Posted by Christian Shearer about 13 years ago

Taiga and I have undertaken a project to raise three pigs for meat this summer. Just yesterday the three little porkers made their debut to their new pen.

Our Summer Pig Project

With meat that has been raised in a humane way in very short supply, my sweetie Taiga and I decided that we would experiment with growing three pigs this summer. 

We have been for some time now on a mostly vegetarian diet after deciding that we would try to eat only meat that we knew was grown in a humane way.  Our challenge with this project is to see if we can truly raise our pigs in a humane way, caring for them and giving them a great, albeit short, life with (as Joel Salatin says) "one bad day." Will we be actually able to slaughter them after living with them and caring for them for four months?  I believe I will be able to, but if I am not, then I think it is time to go vegetarian.  For anyone who has never spent any time with a pig, they are very emotional beings, and can easily catch the heart strings.  They are also the smartest domesticated animal, smarter than dogs.


Taiga and I were inspired by some good friends of ours who have kept pigs for years.  Thank you Peter and Mary!  They and their neighbors have an agreement to each take care of the pigs every other year.  They always get two pigs and then each family gets one each year!  I love it.  This provides enough meat for their low meat diet for most of the year.  Of course they also have chickens for eggs and occasionally cull a hen or the roosters that hatch, but for the most part that one pig serves their needs.  And it only took a few months, every other year to make it happen!

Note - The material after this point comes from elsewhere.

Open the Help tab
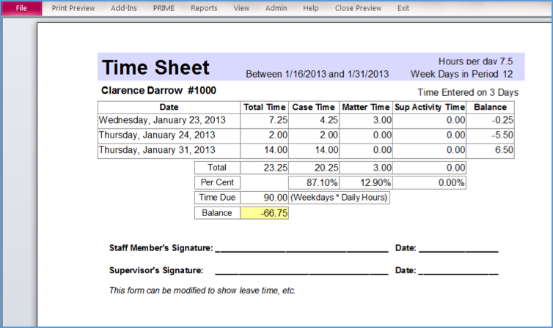The height and width of the screenshot is (328, 553). click(x=311, y=8)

We expect that after keeping them and feeding them twice daily for the next 4.5 months we will have three pigs each weighing just over 100kg.  After slaughter this should provide us with close to 200kg of delicious, home grown pork.  We plan to have a large birthday party for Taiga and our friend Pete where we will do a big pig BBQ, but that probably won't use more than 30kg's of ribs and sausage.  The rest will be shared with family, friends, and even given as a wedding present to our good friend Queen Bee. 

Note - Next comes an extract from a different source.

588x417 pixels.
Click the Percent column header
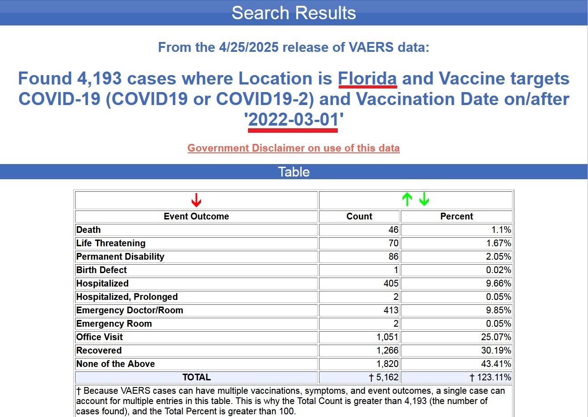pyautogui.click(x=456, y=216)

We also hope to render the pig fat into lard which surpiringly enough is one of the best cooking oils that can be had (especially for people who are mostly vegetarian).  Much like coconut oil, pig lard is 100% saturated fats, making it one of the few oils that will not break down at high heats.  And it can be stored for a long time.  Plus it is delicious. (And it makes a great gift!)


Our additional challenge is to see how cheaply we could do this entire project, and it looks like we are going to succeed smashingly in that regard. 


Young pigs can be a challenge to keep in fences. You need to make them strong, as well as having no holes large enough for them to squeeze through, as pigs will find the hole, guaranteed.  People often combat this by using electric fencing.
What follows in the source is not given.